The type of rock of the reef is of some importance, as it influences the range of possibilities for the local topography, which in turn influences the range of habitats provided, and therefore the diversity of inhabitants. Sandstone and other sedimentary rocks erode and weather very differently, and depending on the direction of dip and strike, and steepness of the dip, may produce reefs which are relatively flat to very high profile and full of small crevices. These features may be at varying angles to the shoreline and wave fronts. There are fewer large holes, tunnels and crevices in sandstone reefs, but often many deep but low near-horizontal crevices.

=== Kelp forests ===
Kelp forests are a variation of rocky reefs, as the kelp requires a fairly strong and stable substrate which can withstand the loads of repeated waves dragging on the kelp plants.
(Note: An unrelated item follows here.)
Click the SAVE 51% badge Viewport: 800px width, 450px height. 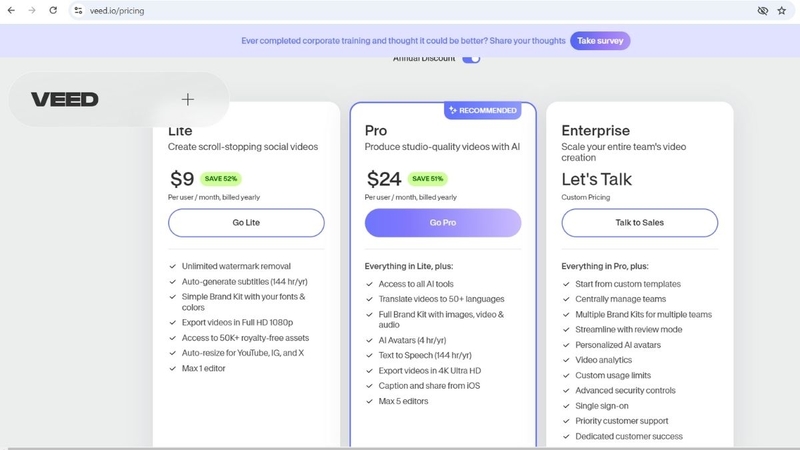428,179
The Sea bamboo Ecklonia maxima grows in water which is shallow enough to allow it to reach to the surface with its gas-filled stipes, so that the fronds form a dense layer at or just below the surface, depending on the tide. The shorter Split-fan kelp Laminaria pallida grows mostly on deeper reefs, where there is not so much competition from the sea bamboo. Both these kelp species provide food and shelter for a variety of other organisms, particularly the Sea bamboo, which is a base for a wide range of epiphytes, which in turn provide food and shelter for more organisms.
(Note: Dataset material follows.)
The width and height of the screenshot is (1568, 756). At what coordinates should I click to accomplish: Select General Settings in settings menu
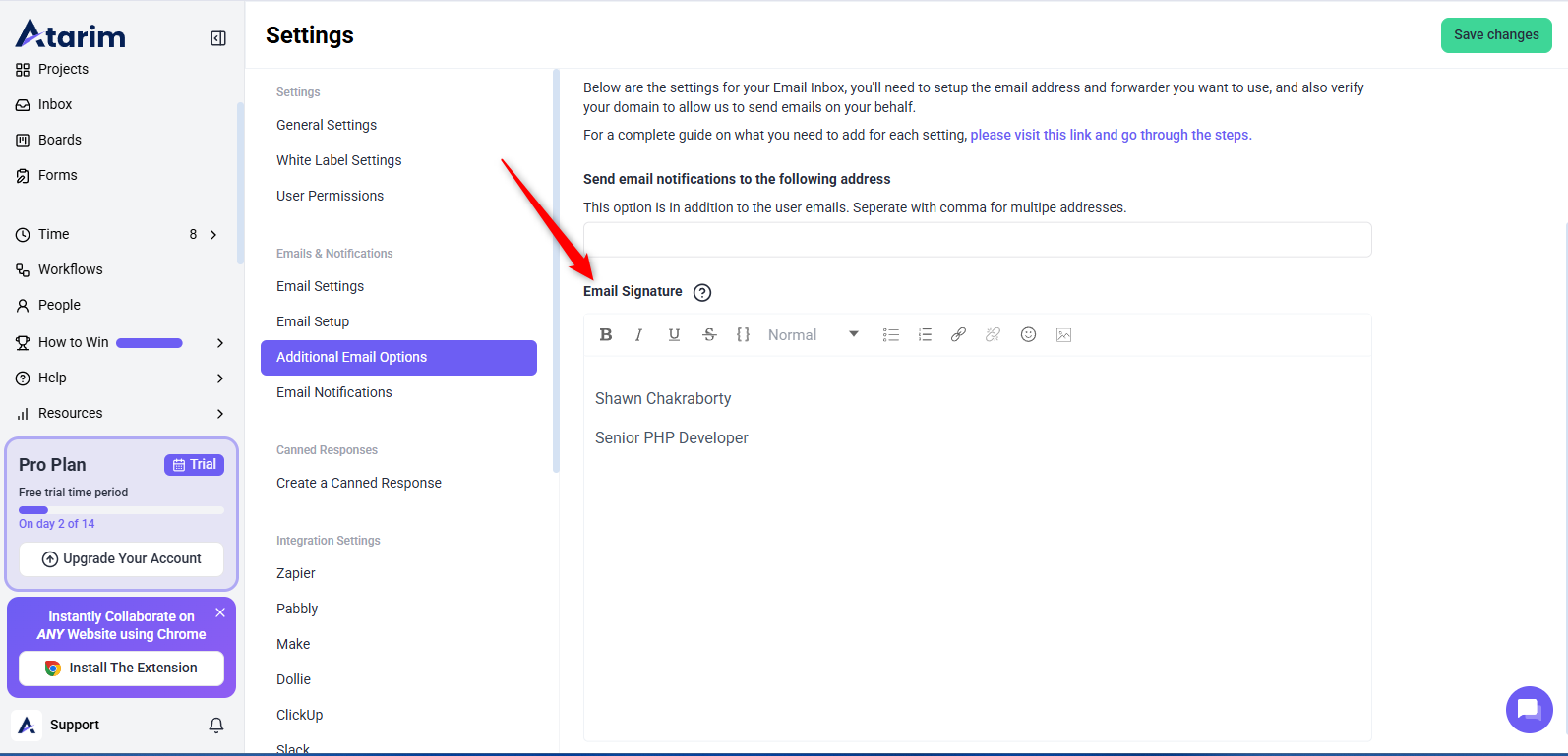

=== Sandy beaches and bottoms ===
(including shelly, pebble and gravel bottoms)
Sandy bottoms at first glance appear to be fairly barren areas, as they lack the stability to support many of the spectacular reef based species, and the variety of large organisms is relatively low. The sand is continually being moved around by wave action, to a greater or lesser degree depending on weather conditions and exposure of the area. This means that sessile organisms must be specifically adapted to areas of relatively loose substrate to thrive in them, and the variety of species found on a sandy or gravel bottom will depend on all these factors. Sandy bottoms have one important compensation for their instability, animals can burrow into the sand and move up and down within its layers, which can provide feeding opportunities and protection from predation. Other species can dig themselves holes in which to shelter, or may feed by filtering water drawn through the tunnel, or by extending body parts adapted to this function into the water above the sand.

=== The open sea ===
The pelagic water column is the major part of the living space at sea. This is the water between the surface and the top of the benthic zone, where living organisms swim, float or drift, and the food chain starts with phytoplankton, the mostly microscopic photosynthetic organisms that convert the energy of sunlight into organic material which feeds nearly everything else, directly or indirectly. In temperate seas there are distinct seasonal cycles of phytoplankton growth, based on the available nutrients and the available sunlight. Either can be a limiting factor. Phytoplankton tend to thrive where there is plenty of light, and they themselves are a major factor in restricting light penetration to greater depths, so the photosynthetic zone tends to be shallower in areas of high productivity. Zooplankton feed on the phytoplankton, and are in turn eaten by larger animals. The larger pelagic animals are generally faster moving and more mobile, giving them the option of changing depth to feed or to avoid predation, and to move to other places in search of a better food supply.

=== Marine species diversity ===

==== Endemism ====
The MPA is in the warm temperate Agulhas ecoregion to the east of Cape Point which extends eastwards to the Mbashe River. There are a large proportion of species endemic to South Africa along this coastline.